Goduta a pieno l’esperienza nipponica dell’anno passato ho pensato di ripropormi un paese asiatico, la Mongolia, su consiglio del dott. Settimi. Data la mia scarsa conoscenza di questo paese e di quello che ne riguarda (qualche lettura su internet e la visione del film “Mongol” che consiglio!) la mia scelta si è basata sulla possibilità di partecipare ad un horseback camp. Non sapevo cosa mi avrebbe aspettato!
Devo ammettere che sono partita un po’ allo sbaraglio, non avendo potuto avere informazioni precise riguardo al camp e difficoltà di comunicazione con la famiglia ospitante. Tra parentesi la ragazza con cui mi sono scambiata un paio di mail prima della partenza e che avrebbe dovuto ospitarmi non è stata la stessa che mi ha accolto in aereoporto al mio arrivo, in quanto c’era stato un cambio “last minute” di famiglie.
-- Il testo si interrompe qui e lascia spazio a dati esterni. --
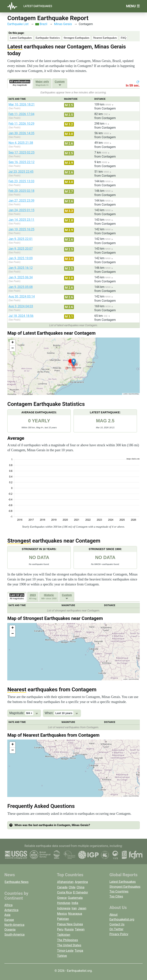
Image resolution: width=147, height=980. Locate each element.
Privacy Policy (119, 934)
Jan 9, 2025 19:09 (20, 258)
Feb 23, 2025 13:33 (21, 181)
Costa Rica (64, 892)
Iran (74, 908)
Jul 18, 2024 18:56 (21, 316)
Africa (8, 905)
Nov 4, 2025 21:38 (21, 143)
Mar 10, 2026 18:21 (21, 104)
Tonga (79, 951)
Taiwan (80, 929)
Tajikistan (64, 935)
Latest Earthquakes (38, 6)
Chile (72, 887)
Nonostante questo disguido iniziale il mio soggiorno in famiglia è stato breve ma intenso: in quei dieci giorni ho visto e vissuto cose impensabili e meravigliose, dalle folli corse per attraversare i viali super trafficati nonostante fossi sulle strisce pedonali col semaforo verde (e facendomi pure suonare dietro da “crazy mongolian drivers”!) alla visita dei templi e dei monumenti, dalla vita in campagna alle serate mondane.
Il tempo è trascorso in un lampo e in 10 giorni mi trovavo seduta in jeep con i miei futuri compagni di avventure Chiara, Danilo e Daniela (chiamati anche dagli organizzatori Danila o Danielo a seconda delle giornate) e il capo Lk,marito di Enhmaa,responsabili degli YE in Mongolia.
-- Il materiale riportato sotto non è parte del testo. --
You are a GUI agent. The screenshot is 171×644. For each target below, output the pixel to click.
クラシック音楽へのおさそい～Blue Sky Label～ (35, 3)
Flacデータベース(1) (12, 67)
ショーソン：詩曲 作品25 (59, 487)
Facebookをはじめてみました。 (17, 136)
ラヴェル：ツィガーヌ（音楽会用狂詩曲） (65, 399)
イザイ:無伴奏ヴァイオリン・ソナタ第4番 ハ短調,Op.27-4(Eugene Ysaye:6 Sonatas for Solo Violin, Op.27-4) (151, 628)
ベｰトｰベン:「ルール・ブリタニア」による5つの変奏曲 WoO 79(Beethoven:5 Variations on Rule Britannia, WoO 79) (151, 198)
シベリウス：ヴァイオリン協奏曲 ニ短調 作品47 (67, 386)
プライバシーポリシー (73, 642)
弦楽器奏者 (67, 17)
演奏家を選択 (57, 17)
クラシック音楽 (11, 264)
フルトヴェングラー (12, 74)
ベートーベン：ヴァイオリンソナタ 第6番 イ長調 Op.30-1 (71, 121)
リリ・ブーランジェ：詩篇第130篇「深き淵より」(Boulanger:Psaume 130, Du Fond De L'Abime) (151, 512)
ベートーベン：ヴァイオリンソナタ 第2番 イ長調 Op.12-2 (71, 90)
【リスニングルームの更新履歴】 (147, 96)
Dopo più di 400 km e una folle deviazione di un paio d’ore per visitare un tempio sperduto tra le vallate (nostra culpa!) arriviamo alla base del camp. Da qui saremmo poi partiti per la nostra escursione a cavallo per sei giorni che ci ha permesso di vedere luoghi incontaminati,paesaggi stupendi e sconfinati.
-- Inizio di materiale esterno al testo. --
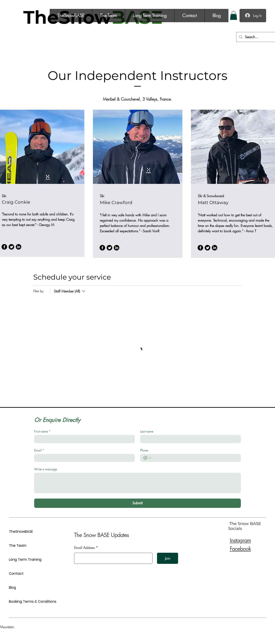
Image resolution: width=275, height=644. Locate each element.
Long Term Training (24, 560)
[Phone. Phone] (195, 458)
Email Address (84, 548)
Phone (144, 450)
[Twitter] (11, 247)
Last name (147, 431)
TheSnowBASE (21, 532)
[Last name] (189, 439)
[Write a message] (137, 483)
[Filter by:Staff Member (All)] (68, 291)
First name (42, 431)
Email (39, 450)
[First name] (83, 439)
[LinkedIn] (18, 247)
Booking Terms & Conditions (24, 602)
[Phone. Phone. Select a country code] (147, 458)
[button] (234, 16)
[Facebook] (4, 247)
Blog (12, 588)
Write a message (45, 469)
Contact (16, 574)
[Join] (168, 558)
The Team (18, 546)
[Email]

L’esperienza è stata decisamente una “esperienza”: nessun comfort, compresi letto, doccia e wc,si beveva l’acqua dal ruscello, e si facevano circa 30-40 km al giorno in sella. si necessitano quindi capacità di adattamento notevoli, soprattutto per quanto riguarda la gastronomia: abbondanza di carne (capra,pecora,mucca), svariati derivati del latte come formaggi, dry yougurt e creme,e il fatidico Airik, latte di cavalla fermentato che ci veniva proposto a qualsiasi ora del giorno e della notte, usato perfino come punizione nei giochi di gruppo!
L’unica pecca a mio parere è il costo eccessivo del campo rispetto all’offerta.
Vivere, anche se per poco tempo, una vita nomade a contatto con famiglie locali, è stato qualcosa di fantastico.. visi,sguardi,persone, parole e sorrisi che mai riusciremo a dimenticare.
È facile amare ed apprezzare subito queste persone che riescono a cambiarti e a lasciarti un segno, ma solo una volta tornata alla quotidianità della vita riesci a realizzare appieno quello che veramente è stato.